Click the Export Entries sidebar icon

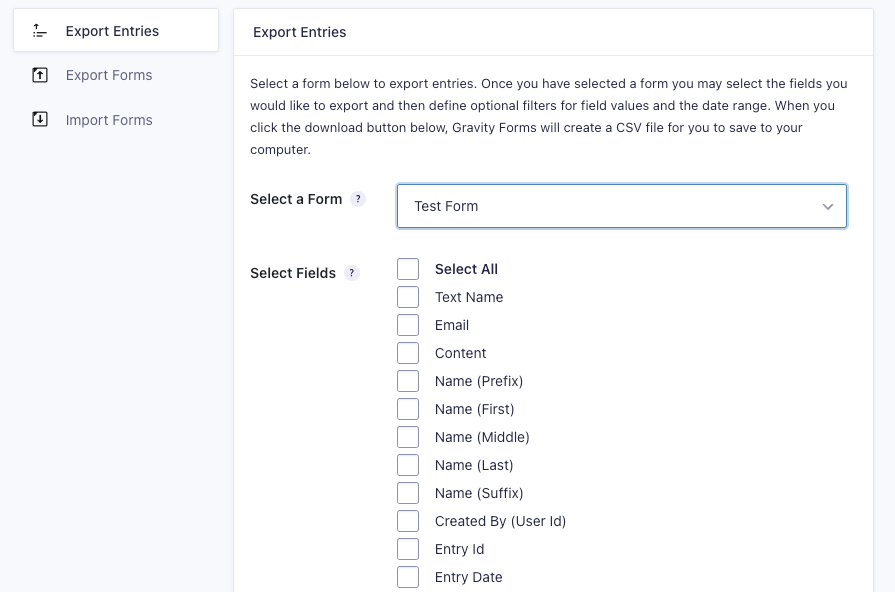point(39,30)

------------------------------------------------------------------------

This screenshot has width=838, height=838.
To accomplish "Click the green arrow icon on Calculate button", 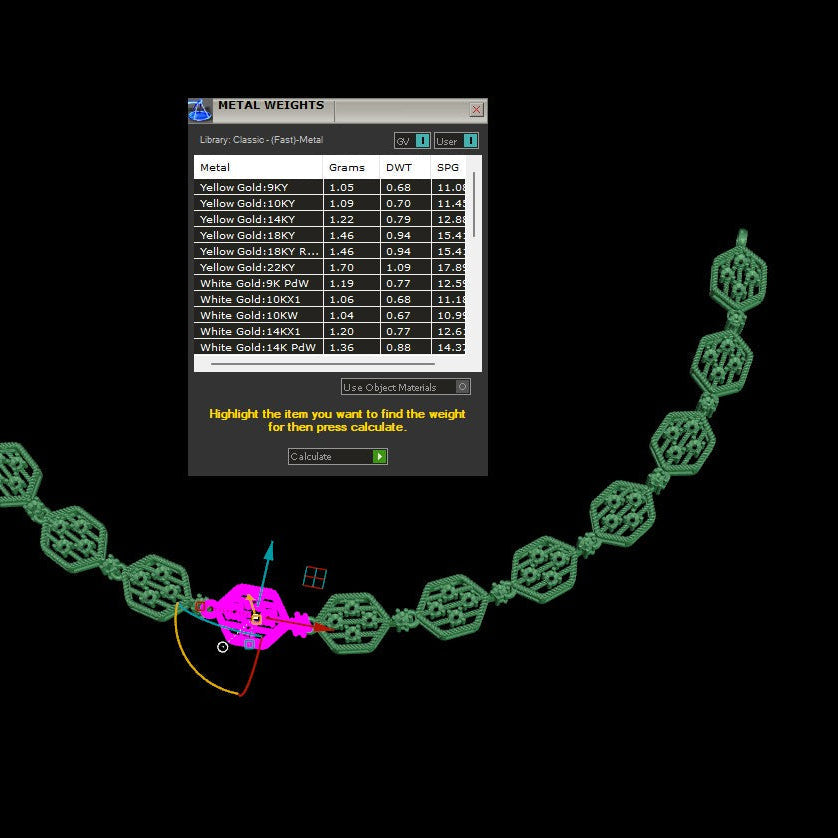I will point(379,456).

------------------------------------------------------------------------

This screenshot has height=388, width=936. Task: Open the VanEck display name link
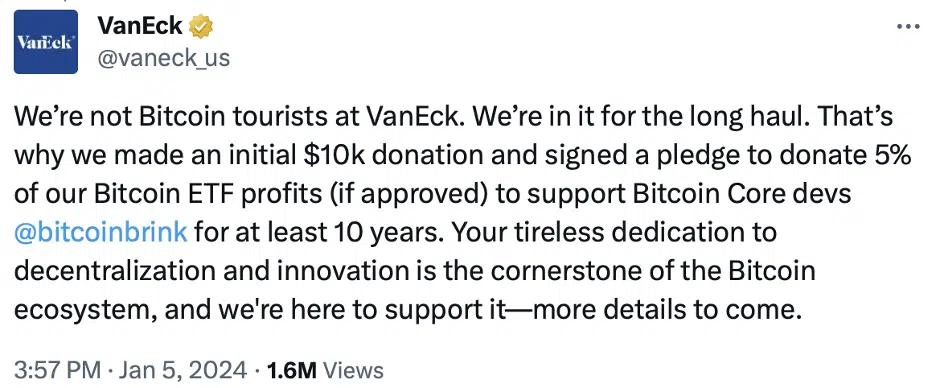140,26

------------------------------------------------------------------------

**WHAT YOU HAVE TO DO:** Pick out every line in the items above that contains the string "screenshot", and copy those lines. Case matters.

**FULL RESPONSE:**
This screenshot has width=838, height=838.
This screenshot has height=388, width=936. Task: Open the VanEck display name link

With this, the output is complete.